La Porte Nord autrefois


Sur la façade de cette fortification on observe encore aujourd'hui les traces laissées par les tirs des canonnières françaises du commandant Rivière depuis le Fleuve Rouge, lors de la prise de Hanoï en 1882, visibles également sur la photo ci-dessus, prise au début du siècle :






Étrangement, la pierre gravée en français évoquant ce bombardement, n'a pas été enlevée par les Vietnamiens après le départ des Français alors que les stèles commémorant les morts des officiers tombés lors des deux prises de Hanoï (Garnier, Rivière, Balny d'Avricourt) ou les monuments aux morts français ont été rasées :





La visite de la porte Nord, payante, n'offre pas un grand intérêt en soi hormis le fait que son architecture est d'inspiration chinoise, car la vue est limitée.

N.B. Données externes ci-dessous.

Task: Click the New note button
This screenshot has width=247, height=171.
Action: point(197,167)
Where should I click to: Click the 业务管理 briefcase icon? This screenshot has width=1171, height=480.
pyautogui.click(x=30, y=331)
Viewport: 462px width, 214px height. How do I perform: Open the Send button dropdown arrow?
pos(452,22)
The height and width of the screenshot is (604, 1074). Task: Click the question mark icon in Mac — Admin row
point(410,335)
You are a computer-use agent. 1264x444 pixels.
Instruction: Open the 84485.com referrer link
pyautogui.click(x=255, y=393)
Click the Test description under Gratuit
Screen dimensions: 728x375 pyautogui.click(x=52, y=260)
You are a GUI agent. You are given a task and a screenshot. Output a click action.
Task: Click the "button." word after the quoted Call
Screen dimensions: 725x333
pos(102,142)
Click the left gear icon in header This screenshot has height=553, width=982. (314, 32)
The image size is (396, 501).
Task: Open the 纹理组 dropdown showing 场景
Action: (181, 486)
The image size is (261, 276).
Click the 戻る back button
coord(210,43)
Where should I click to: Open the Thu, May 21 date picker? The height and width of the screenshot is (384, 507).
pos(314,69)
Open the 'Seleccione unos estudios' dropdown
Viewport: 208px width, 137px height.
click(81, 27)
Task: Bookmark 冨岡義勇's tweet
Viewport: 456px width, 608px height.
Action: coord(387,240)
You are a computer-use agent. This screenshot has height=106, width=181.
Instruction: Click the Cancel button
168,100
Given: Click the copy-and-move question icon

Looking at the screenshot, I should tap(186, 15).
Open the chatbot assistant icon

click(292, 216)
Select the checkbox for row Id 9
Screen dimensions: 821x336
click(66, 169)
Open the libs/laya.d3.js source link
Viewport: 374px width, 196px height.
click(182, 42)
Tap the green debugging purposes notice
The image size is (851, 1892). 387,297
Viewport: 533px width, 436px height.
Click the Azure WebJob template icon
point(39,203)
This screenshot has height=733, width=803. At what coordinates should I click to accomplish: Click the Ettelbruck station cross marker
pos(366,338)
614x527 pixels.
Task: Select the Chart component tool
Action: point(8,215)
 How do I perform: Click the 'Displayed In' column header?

Pour les passionnés d'histoire militaire, la visite de la Porte Nord permet toutefois de jeter un coup d’œil sur la zone militaire interdite d'accès dont les bâtiments intérieurs semblent être restés dans l'état où ils étaient en 1954... :




Après la visite de la porte Nord, en poursuivant sur l'ex boulevard Carnot en direction de l'Est on rejoint à nouveau le square où s'élève l'ancien château d'eau, point de départ initial de cette visite de la zone de la citadelle...
















1 commentaire:

  1. Bravo pour cette reconnaissance mémorielle de ce que fut pour nos deux pays le drame de la guerre d'Indochine et en particulier le tournant que fut la catastrophe de l'évacuation de Cao Bang, ignorée de nos livres d'Histoire.